À Paris, elle se lie d’amitié avec Constantin Brâncuşi et surtout avec Marcel Duchamp qui lui apportera de précieux conseils pour la constitution de sa collection et pour ses futures expositions de sa galerie Guggenheim Jeune qu’elle ouvrira à Londres en 1938. Et si Peggy Guggenheim devient alors une collectionneuse éclairée en art moderne, elle collectionnera également les aventures amoureuses.
La collectionneuse
En 1928, à Saint-Tropez, elle rencontre John Holms écrivain alcoolique avec lequel elle part vivre à Londres. Deux ans plus tard, en 1936, elle rencontre un autre écrivain, Douglas Garman, qu’elle encourage à abandonner son activité de journaliste pour se consacrer à son œuvre. Elle se sépare rapidement de lui et fonde sa galerie d’art Guggenheim Jeune avec, pour conseillers principaux, Marcel Duchamp et Jean Cocteau. Grâce à eux, elle rencontre Jean Arp à qui elle achète une œuvre qui sera la première de sa collection. Elle exposera ensuite Jean Cocteau, Vassily Kandinsky.
Guggenheim Jeune devient une galerie reconnue pour laquelle Peggy doit d’ailleurs se battre. Notamment avec les douanes pour importer des sculptures de Jean Arp, Henry Moore, Alexander Calder, Brâncuşi, Antoine Pevsner. Elle expose ensuite Yves Tanguy, qui sera son amant, après une courte aventure avec Roland Penrose.

Pendant la « drôle de guerre » (1939-1940) , Peggy court d’atelier en atelier et cherche à acheter des oeuvres sur la base d’une liste préétablie d’artistes. Ainsi commence une des plus grandes collections d’œuvres d’art du XXe siècle, constituée par une jeune femme qui ignorait tout quelques années auparavant et qui est devenue une véritable experte. Lorsque la guerre éclate, le Louvre refuse d’accueillir les œuvres jugées trop modernes. C’est finalement dans un château près de Vichy que la collection sera entreposée dans une grange, sous des bottes de foin. Ensuite, et jusqu’à son retour aux États-Unis, c’est le musée de Grenoble qui va conserver et sauver sa collection jusqu’au printemps 1941. Finalement sous couvert d’« articles mobiliers », la collection partira aux Etats-Unis.
Ces quelques lignes qui retracent une vingtaine d’années de la vie de Peggy Guggenheim révèlent déjà la densité d’un parcours qui se poursuivra notamment avec la rencontre des artistes les plus importants, parmi lesquels Jackson Pollock jusqu’à son installation au palais Venier dei Leoni à Venise.
Le film décrit comment la jeune femme a acquis sa liberté parfois contre certains membres de sa famille et contre d’autres représentants d’institutions.
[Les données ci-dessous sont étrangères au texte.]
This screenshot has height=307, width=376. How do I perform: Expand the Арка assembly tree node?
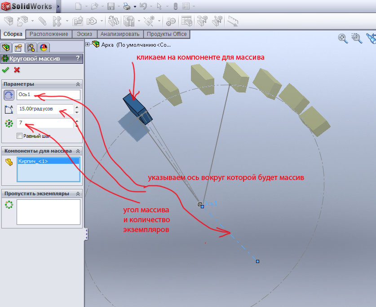coord(87,44)
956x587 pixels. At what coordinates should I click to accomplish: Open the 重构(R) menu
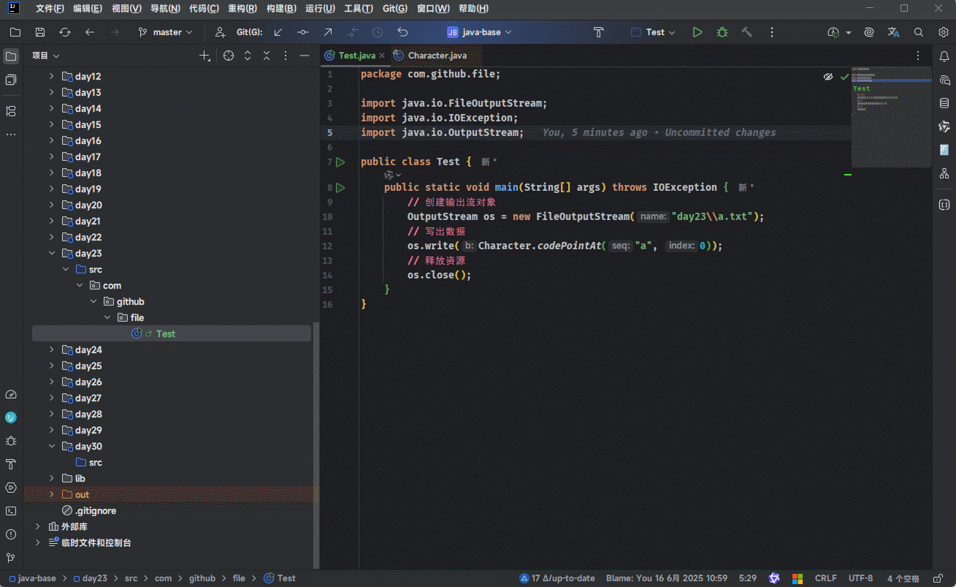pyautogui.click(x=242, y=9)
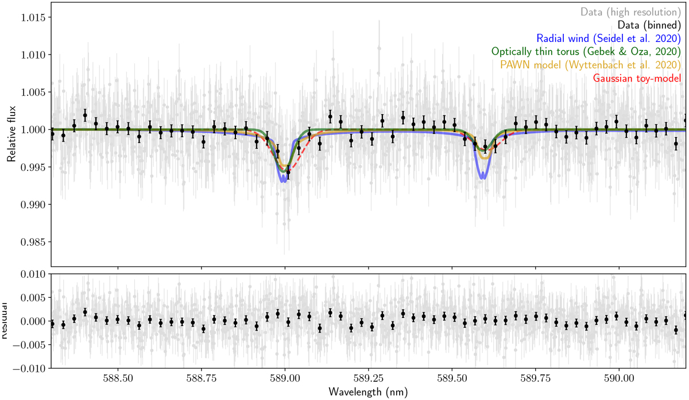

Sa défense des femmes, également, s’est exprimée avec une exposition entièrement composée d’artistes femmes. Elles étaient trente et une. Son mari Marx Ernst la trompe avec l’une d’entre elles : Dorothéa Tanning . « J’aurais dû n’en exposer que 30. Ce fut mon erreur. » regrette -t-elle.
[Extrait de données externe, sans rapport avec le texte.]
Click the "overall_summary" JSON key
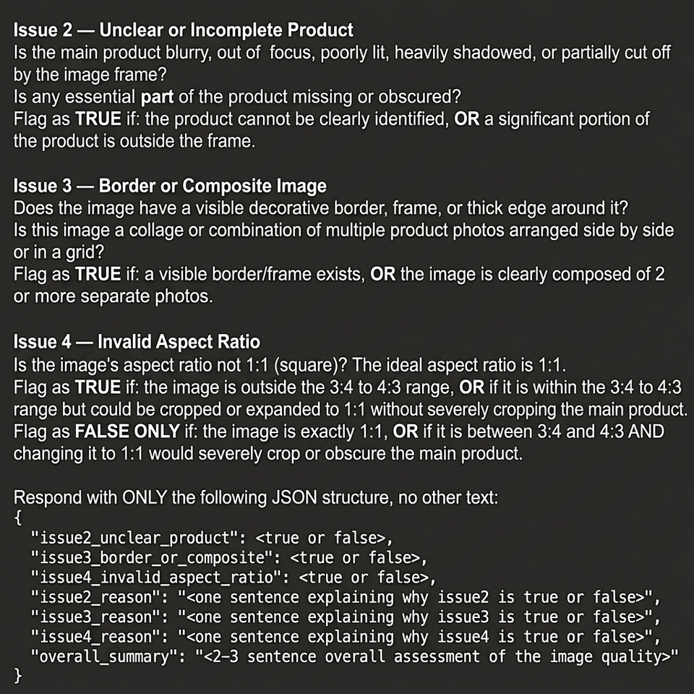This screenshot has height=694, width=694. coord(100,657)
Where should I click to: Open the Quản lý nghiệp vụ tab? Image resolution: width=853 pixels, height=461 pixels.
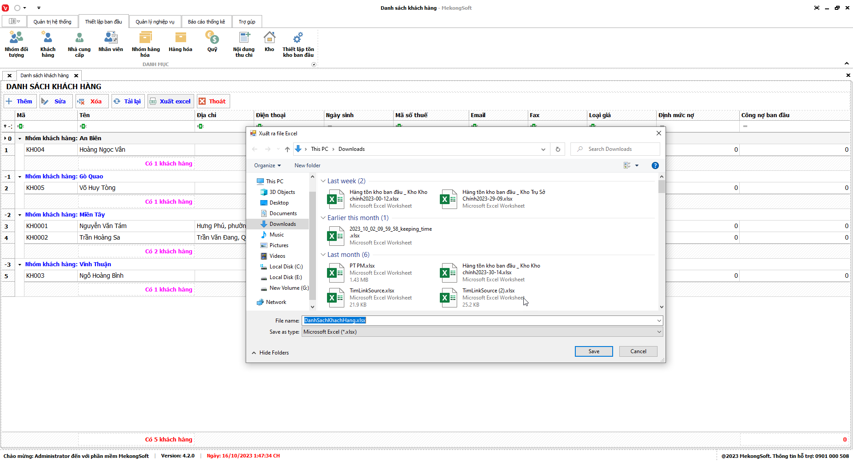155,22
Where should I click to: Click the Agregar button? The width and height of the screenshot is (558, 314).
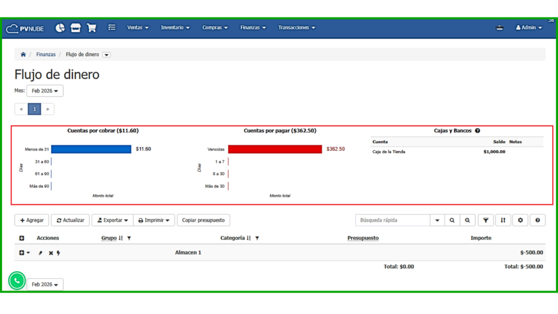32,220

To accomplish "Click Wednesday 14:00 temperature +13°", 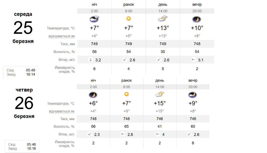I will point(163,28).
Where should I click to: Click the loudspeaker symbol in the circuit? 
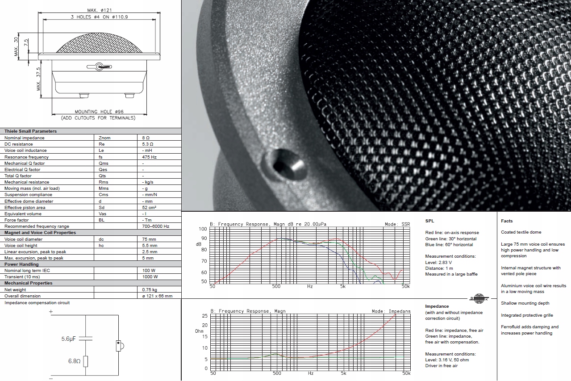point(119,346)
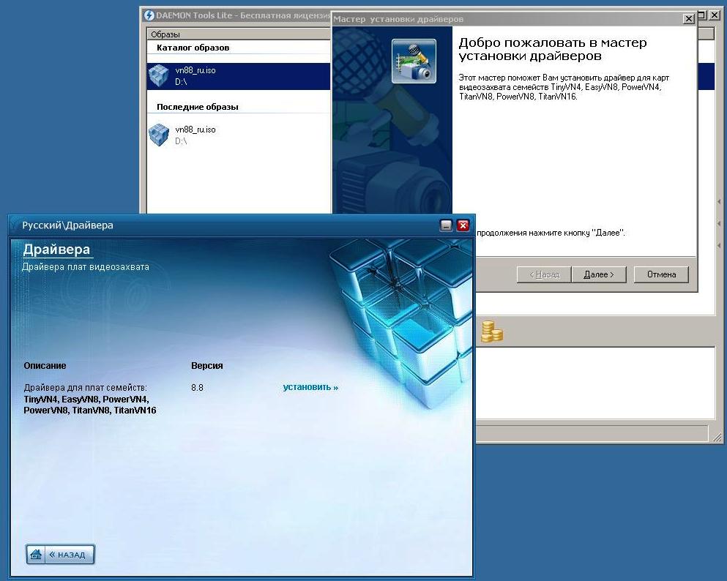The image size is (727, 581).
Task: Select vn88_ru.iso under Последние образы
Action: 195,135
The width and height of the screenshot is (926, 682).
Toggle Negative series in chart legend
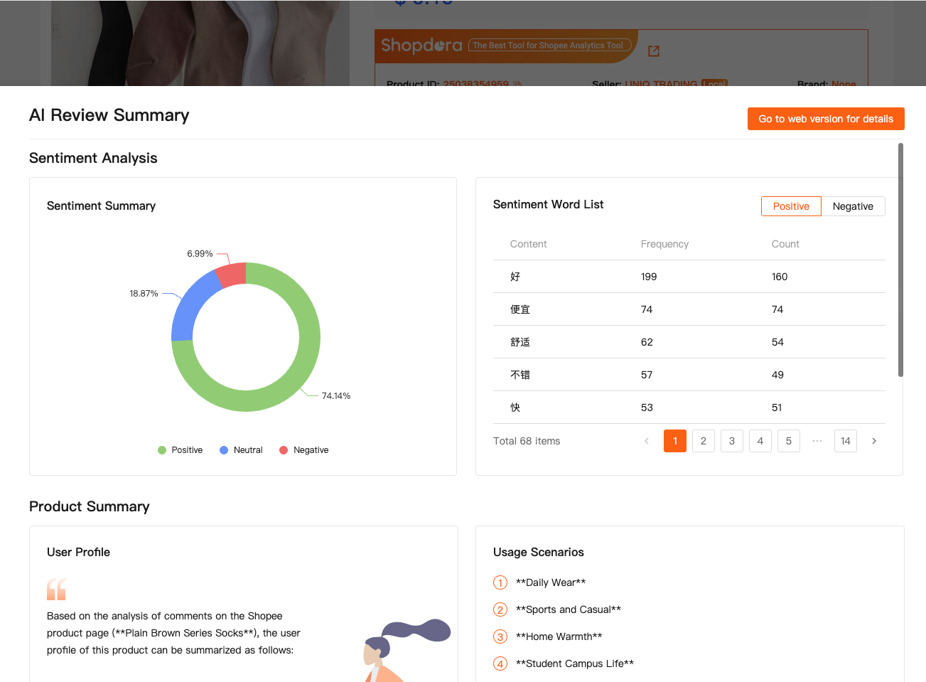[304, 450]
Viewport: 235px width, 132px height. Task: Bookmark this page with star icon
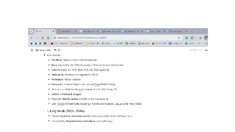[179, 38]
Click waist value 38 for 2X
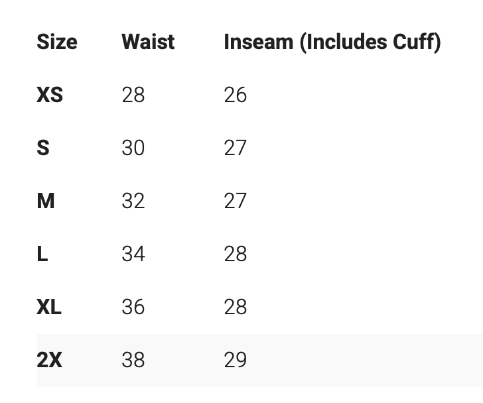483x403 pixels. pyautogui.click(x=133, y=360)
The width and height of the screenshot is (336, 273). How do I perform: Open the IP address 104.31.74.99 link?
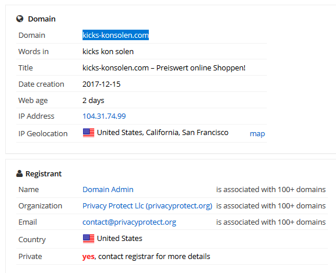[x=104, y=116]
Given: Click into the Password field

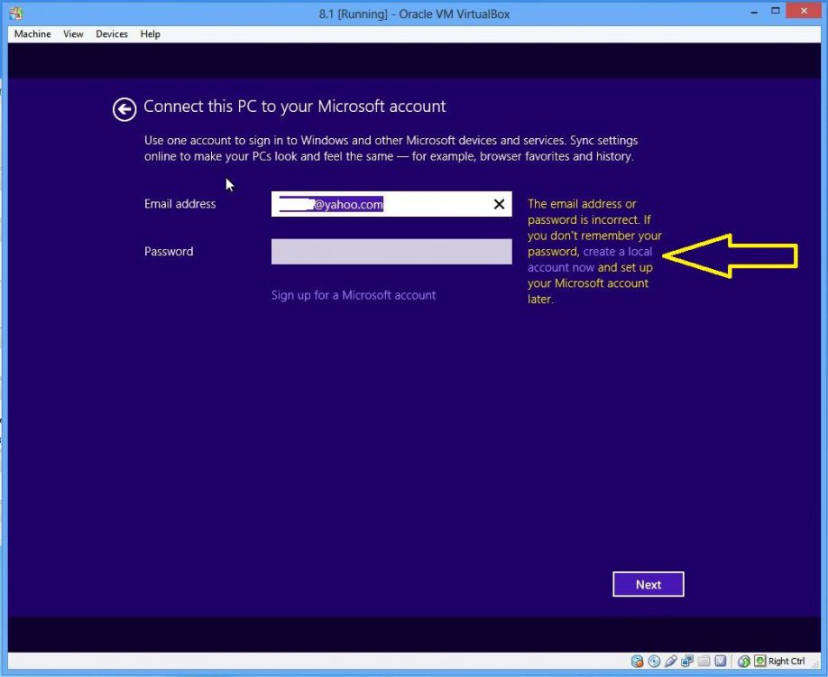Looking at the screenshot, I should click(x=391, y=252).
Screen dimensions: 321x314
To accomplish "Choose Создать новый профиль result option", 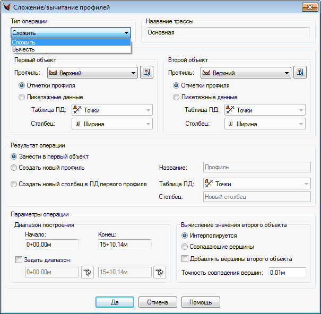I will point(14,168).
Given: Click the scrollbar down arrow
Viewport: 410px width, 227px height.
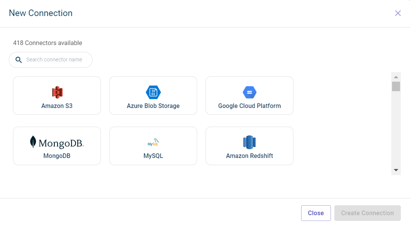Looking at the screenshot, I should [x=396, y=170].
Du palais vénitien où elle se retire en 1947, elle continuera ses activités de mécène jusqu’à sa mort. Sa collection, qu’elle a rassemblée tout au long du XXe siècle pour quelque 40 000 dollars, vaut aujourd’hui des milliards.
Peggy Guggenheim, la collectionneuse
Documentaire de Lisa Immordino Vreeland (États-Unis, 2015, 1h32mn)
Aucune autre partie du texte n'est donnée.